A, sequence-specific DNA-binding activity of OsTGAP1. Electrophoretic mobility shift assays show the binding of recombinant OsTGAP1 protein to probes (P) containing the TGACG motif (TGACGT), but not to the mutated probe (Pm, with the TGAC sequence mutated to CCTA). For the assay, 240 ng of GST-OsTGAP1 were loaded with the probes. Nonlabeled probe was added in a 250-fold molar excess. B, transactivation activity of OsTGAP1. The scheme represents effector constructs fused to the GAL4 DNA-binding domain (GAL4-DBD) and reporter construct. A non-fused construct was used as a negative control. LUC activity was normalized against that of Renilla LUC. The bar represents relative LUC activity after 15 h of incubation of the rice cells with or without elicitor. The data are means ± S.D. of three replicates.

FIGURE 6.

Phytoalexin accumulation in T7-OsTGAP1-overexpressing lines. A, immunoblot analysis of T7-OsTGAP1-overexpressing lines using an anti-T7 antibody. Two overexpressing lines with different expression levels are indicated. Shown is LC-MS/MS analysis of momilactone (B) and phytocassane (C) production in T7-OsTGAP1-overexpressing lines after elicitation. Phytoalexin accumulation before elicitation is indicated in the inset. qRT-PCR analyses indicate constitutive expression of the OsKSL4 gene (D) and OsKSL7 (E) in the overexpressing lines without elicitation (inset). Hyperinduction of OsKSL4 and OsKSL7 expression is observed in the overexpressing lines after elicitation. F, expression of OsDXS3 involved in production of the geranylgeranyl diphosphate substrate through the MEP pathway, which is located upstream of the momilactone biosynthetic pathway in plastids.
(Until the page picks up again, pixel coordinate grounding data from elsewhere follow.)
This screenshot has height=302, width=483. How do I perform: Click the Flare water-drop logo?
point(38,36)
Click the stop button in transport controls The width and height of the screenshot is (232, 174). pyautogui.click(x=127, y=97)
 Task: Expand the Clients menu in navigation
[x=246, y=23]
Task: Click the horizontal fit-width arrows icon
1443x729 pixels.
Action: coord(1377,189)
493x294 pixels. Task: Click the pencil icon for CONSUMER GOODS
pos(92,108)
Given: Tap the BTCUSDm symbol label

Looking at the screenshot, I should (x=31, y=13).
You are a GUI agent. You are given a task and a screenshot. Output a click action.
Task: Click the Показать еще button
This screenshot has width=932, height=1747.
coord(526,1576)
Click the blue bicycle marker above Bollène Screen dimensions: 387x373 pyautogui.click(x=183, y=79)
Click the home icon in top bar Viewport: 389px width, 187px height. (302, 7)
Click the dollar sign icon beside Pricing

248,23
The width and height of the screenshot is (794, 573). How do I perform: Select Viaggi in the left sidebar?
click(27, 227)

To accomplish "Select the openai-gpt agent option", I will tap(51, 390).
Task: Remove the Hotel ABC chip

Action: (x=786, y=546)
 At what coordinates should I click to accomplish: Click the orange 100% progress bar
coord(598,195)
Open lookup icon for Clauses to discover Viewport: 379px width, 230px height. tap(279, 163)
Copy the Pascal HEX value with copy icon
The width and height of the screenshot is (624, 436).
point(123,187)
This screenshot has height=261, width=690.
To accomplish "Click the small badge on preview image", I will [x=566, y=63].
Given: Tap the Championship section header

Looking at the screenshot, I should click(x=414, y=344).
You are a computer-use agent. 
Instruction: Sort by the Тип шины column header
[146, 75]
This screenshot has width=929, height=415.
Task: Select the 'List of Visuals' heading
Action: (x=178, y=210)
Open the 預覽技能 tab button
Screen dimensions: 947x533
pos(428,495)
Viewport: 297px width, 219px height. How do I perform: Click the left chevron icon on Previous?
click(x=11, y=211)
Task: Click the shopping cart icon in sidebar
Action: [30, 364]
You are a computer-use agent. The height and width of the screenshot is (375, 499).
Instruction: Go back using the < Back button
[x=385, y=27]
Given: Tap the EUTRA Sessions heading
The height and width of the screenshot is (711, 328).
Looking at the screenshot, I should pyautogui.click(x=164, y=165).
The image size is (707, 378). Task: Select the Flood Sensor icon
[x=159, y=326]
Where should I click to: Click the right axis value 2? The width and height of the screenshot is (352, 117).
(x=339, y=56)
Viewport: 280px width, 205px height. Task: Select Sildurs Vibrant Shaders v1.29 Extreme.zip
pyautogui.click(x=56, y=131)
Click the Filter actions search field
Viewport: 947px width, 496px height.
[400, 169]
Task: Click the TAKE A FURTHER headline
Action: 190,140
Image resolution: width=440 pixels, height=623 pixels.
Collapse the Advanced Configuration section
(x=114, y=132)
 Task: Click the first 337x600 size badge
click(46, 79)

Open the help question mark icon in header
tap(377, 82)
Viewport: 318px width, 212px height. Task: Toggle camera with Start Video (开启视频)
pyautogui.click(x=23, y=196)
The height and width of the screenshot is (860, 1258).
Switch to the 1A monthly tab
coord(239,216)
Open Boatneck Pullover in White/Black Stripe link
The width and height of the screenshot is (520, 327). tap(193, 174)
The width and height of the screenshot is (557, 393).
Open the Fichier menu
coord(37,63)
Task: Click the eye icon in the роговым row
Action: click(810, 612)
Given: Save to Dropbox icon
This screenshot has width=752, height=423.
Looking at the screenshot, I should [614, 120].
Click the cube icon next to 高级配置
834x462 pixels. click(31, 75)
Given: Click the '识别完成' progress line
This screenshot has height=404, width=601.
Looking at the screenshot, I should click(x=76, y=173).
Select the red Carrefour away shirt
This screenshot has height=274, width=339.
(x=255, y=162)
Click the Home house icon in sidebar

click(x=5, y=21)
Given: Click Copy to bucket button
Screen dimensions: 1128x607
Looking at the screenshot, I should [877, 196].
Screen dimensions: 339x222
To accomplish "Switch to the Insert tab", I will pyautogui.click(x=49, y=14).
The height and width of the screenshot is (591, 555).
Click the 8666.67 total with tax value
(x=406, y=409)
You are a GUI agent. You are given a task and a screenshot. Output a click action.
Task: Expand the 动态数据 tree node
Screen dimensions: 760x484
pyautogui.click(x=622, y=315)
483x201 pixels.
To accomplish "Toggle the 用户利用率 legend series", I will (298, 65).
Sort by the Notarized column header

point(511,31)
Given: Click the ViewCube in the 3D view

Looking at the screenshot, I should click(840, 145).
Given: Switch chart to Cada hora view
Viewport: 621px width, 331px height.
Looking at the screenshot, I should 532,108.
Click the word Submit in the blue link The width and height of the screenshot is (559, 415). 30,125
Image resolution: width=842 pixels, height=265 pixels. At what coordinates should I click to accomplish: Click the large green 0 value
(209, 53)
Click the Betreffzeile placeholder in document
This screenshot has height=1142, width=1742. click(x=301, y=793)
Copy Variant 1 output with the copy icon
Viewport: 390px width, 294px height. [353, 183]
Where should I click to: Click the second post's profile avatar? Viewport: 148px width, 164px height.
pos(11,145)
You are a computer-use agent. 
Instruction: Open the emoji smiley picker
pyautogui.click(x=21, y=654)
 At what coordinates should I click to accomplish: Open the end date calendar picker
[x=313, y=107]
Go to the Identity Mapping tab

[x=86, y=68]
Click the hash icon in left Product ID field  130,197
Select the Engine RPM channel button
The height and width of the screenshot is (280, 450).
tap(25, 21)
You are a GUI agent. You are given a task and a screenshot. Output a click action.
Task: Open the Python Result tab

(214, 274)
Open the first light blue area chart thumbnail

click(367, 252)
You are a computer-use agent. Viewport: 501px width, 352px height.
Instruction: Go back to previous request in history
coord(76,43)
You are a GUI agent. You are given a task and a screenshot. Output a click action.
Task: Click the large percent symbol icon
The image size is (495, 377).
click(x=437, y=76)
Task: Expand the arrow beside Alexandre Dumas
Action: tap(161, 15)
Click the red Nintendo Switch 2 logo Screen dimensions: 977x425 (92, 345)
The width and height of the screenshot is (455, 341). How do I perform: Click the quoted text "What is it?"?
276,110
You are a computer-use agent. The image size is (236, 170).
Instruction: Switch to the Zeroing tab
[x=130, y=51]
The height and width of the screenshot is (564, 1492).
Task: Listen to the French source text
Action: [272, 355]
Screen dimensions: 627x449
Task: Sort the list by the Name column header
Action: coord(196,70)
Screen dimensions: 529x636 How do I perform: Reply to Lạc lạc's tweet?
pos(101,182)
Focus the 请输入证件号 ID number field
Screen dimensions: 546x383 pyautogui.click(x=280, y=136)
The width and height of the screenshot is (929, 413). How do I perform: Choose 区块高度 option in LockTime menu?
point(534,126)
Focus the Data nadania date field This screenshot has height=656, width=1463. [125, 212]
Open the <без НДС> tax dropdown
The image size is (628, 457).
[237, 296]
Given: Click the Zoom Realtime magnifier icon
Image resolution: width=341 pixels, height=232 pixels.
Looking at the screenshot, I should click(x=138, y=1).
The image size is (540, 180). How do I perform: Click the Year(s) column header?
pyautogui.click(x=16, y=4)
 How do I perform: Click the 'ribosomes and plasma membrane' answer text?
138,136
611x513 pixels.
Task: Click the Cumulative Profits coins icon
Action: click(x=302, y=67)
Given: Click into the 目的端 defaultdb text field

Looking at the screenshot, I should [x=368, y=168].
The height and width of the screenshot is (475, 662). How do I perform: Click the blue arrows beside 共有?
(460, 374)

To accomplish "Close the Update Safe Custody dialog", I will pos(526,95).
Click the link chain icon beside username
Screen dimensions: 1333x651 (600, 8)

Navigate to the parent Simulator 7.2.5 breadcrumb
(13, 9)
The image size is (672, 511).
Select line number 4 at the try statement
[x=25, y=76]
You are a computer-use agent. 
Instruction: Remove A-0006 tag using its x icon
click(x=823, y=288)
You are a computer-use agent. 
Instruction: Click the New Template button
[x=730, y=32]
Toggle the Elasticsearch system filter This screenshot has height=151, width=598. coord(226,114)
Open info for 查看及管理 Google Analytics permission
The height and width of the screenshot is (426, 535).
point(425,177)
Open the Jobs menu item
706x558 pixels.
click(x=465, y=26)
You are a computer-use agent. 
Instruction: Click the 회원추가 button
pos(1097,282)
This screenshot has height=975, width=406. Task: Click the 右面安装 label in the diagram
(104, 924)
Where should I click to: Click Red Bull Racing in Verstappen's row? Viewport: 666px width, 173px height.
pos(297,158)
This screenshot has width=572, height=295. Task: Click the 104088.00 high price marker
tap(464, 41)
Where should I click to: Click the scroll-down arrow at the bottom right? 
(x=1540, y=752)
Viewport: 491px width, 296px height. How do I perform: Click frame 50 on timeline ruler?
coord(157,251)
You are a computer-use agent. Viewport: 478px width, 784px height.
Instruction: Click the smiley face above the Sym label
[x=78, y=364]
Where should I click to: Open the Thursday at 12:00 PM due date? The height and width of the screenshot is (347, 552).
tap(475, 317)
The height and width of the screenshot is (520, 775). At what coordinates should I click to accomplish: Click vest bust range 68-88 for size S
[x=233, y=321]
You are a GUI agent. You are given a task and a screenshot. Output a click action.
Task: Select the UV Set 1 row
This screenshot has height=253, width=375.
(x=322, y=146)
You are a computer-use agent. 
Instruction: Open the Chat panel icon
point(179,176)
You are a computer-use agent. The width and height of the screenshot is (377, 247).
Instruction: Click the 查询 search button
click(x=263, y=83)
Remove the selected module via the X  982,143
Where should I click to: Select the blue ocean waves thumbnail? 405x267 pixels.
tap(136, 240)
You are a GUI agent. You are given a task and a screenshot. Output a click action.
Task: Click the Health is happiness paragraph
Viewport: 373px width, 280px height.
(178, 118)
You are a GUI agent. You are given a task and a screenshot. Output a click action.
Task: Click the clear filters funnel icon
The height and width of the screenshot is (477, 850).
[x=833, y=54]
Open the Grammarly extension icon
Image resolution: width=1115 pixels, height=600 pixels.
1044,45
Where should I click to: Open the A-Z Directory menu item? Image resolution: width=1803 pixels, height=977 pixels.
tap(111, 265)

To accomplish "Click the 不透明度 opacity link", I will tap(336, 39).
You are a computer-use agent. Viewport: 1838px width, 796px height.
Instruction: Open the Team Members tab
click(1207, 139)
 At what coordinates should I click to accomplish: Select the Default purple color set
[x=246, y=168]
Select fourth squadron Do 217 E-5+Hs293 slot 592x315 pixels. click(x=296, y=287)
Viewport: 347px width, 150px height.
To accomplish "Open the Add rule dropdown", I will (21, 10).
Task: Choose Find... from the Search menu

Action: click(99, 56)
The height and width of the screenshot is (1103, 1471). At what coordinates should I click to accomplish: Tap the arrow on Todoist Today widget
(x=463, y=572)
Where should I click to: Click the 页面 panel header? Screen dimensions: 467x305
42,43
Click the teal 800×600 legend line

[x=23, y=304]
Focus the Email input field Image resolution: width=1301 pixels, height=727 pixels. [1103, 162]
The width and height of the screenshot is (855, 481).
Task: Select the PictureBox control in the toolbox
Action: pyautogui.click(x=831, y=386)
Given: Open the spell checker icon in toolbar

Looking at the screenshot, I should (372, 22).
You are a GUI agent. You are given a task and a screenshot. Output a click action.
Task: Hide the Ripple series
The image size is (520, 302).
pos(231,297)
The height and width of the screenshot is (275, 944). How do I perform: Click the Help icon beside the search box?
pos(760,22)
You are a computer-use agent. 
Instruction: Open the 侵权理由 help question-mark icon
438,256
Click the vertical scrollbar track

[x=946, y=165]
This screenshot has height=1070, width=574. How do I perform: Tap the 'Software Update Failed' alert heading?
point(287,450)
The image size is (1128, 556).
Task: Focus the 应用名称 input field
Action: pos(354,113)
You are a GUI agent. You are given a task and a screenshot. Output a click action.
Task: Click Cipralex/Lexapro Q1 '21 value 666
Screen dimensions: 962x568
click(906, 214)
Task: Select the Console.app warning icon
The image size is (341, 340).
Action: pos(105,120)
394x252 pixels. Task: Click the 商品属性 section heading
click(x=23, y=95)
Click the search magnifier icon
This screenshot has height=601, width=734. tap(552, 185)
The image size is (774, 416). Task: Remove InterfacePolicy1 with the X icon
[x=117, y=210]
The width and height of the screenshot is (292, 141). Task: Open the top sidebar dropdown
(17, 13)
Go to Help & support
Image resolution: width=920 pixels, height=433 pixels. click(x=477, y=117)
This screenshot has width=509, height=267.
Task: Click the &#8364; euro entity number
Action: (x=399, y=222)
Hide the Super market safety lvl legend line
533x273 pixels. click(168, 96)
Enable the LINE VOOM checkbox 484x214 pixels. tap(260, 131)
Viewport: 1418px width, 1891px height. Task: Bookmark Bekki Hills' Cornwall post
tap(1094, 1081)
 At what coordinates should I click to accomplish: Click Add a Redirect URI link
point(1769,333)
The expression profiles at the indicated time points after elicitation in wild-type and T7-OsTGAP1-overexpressing lines were determined by qRT-PCR. Expression levels are shown relative to the levels of the UBQ gene (n > 3).

FIGURE 7.

OsTGAP1 regulates expression of the momilactone biosynthetic gene cluster. Expression of the five momilactone biosynthetic genes in the cluster and two neighboring genes located outside of the cluster that is illustrated in Fig. 1B are shown. The expression profiles at the indicated time points after elicitation in the ostgap1 mutant, wild type, and T7-OsTGAP1-overexpressing line (#5) were determined by qRT-PCR. Values for each mRNA expression were normalized to expression of the UBQ gene. Expression levels are shown relative to the levels 6 h after elicitation in wild-type cells (n > 3).